Apology and a Retraction
In
2002, amid a public outcry over the sexual-abuse scandal, Cardinal Egan
seemed to step back from his hard-line approach, offering an apology
about the church’s handling of cases in New York and Bridgeport.
“It
is clear that today we have a much better understanding of this
problem,” he wrote in a letter read at Masses. “If in hindsight we also
discover that mistakes may have been made as regards prompt removal of
priests and assistance to victims, I am deeply sorry.”

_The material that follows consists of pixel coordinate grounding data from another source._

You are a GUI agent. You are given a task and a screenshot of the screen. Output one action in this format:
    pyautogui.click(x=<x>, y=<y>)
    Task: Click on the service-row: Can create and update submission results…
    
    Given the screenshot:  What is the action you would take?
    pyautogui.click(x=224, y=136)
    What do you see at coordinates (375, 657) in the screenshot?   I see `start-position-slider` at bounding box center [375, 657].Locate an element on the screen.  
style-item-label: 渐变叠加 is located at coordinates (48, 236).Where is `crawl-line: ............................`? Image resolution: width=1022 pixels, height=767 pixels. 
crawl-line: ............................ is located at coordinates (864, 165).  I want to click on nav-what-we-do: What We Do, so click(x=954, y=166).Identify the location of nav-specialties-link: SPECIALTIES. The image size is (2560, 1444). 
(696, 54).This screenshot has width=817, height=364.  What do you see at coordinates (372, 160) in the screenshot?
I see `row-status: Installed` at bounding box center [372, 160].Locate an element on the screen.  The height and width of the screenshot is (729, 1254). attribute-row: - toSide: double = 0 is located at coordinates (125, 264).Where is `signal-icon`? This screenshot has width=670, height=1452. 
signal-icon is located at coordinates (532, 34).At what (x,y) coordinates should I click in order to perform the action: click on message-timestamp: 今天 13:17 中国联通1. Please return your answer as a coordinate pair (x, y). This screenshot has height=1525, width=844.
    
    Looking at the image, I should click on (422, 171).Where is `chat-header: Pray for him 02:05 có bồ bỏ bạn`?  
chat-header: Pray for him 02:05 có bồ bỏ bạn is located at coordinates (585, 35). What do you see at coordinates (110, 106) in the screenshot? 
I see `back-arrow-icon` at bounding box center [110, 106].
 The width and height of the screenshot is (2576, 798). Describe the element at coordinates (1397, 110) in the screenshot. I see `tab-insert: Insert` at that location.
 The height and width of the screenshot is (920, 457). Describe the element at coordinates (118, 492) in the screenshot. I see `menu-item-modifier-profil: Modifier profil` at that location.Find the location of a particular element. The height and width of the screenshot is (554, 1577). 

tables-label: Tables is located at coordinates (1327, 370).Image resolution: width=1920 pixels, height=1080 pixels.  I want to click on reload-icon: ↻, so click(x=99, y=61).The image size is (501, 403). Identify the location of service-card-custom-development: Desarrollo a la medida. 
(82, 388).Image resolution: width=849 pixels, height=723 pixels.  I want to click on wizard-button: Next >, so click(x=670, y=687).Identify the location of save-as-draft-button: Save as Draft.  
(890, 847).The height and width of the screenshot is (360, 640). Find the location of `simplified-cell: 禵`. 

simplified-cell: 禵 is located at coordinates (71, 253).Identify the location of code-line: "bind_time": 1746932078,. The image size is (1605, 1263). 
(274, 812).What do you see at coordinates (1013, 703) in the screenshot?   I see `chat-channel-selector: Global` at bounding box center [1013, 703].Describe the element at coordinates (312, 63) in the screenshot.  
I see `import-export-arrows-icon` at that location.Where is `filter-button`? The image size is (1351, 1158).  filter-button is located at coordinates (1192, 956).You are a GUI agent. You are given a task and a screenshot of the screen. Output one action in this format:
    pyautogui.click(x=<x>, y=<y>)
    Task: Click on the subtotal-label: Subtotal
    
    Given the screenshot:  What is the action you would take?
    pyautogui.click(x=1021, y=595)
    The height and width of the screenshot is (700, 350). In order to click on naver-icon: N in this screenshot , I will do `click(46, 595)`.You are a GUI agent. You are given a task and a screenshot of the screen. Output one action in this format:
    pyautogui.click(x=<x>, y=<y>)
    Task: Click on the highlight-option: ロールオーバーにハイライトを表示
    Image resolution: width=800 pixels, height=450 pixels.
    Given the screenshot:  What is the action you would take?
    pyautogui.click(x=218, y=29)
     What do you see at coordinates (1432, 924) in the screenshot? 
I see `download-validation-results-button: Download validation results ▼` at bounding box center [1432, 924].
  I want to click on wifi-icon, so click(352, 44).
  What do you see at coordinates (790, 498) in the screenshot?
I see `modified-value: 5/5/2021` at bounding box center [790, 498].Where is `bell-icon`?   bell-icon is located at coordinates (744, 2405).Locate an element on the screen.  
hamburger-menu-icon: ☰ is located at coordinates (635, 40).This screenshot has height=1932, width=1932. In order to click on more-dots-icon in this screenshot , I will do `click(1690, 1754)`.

A decade later, the Cardinal, in retirement, took back his apology in an interview published
online by Connecticut magazine in February 2012. “I never should have
said that, and I don’t think we did anything wrong,” he was quoted as
saying.
In
other comments, some seemingly at odds with the facts, the cardinal
said the church had no obligation to report sexual-abuse accusations to
the authorities, even though a law on the books since the 1970s dictates
otherwise. He also described the Bridgeport diocese’s handling of
sexual-abuse cases as “incredibly good,” and contended that throughout
his tenure in Bridgeport and New York, “I never had one of these
sex-abuse cases.”
During
Bishop Egan’s tenure in Bridgeport, from 1988 to 2000, dozens of people
came forward with claims of sexual abuse by priests, and many
complaints were filed with the authorities during his time in New York.
Victims
in abuse cases and their lawyers responded to the cardinal’s comments
with disbelief and denunciation, accusing him of opening old wounds. But
Archbishop Dolan, soon to become a cardinal himself, declined to
comment, except to say that Cardinal Egan had always “responded
appropriately and with rigor” to cases of sexual abuse.
In
2007, Cardinal Egan initiated a $177 million restoration and
rehabilitation project at St. Patrick’s Cathedral, an edifice whose
foundations were laid before the Civil War and whose spires were
completed in 1888. The last full-scale renovation took place in the
1940s. Work on the present restoration began in 2012 and is expected to
be completed by 2016.
It
was also in 2007 that he turned 75 and submitted to the pope his
resignation as archbishop, in accordance with church law. It had not
been accepted a year later when Pope Benedict visited New York, where
the cardinal escorted him to ground zero and helped him celebrate Mass
at Yankee Stadium.
But
it was accepted in 2009 with the investiture of Archbishop Dolan.
Cardinal Egan remained in New York in retirement, occasionally filling
in for Cardinal Dolan at official events. Mr. Zwilling, the archdiocese
spokesman, said Cardinal Egan was the first archbishop in the 200-year
history of the archdiocese to retire; all the others died in office.
In retrospect, admirers said, his finest hour perhaps came in the wake of the Sept. 11
attacks. As the nation seethed with anger, the cardinal urged
levelheaded caution. “I am sure,” he said, “that we will seek justice in
this tragedy as citizens of a nation under God, in which hatred and
desires for revenge must never have a part.”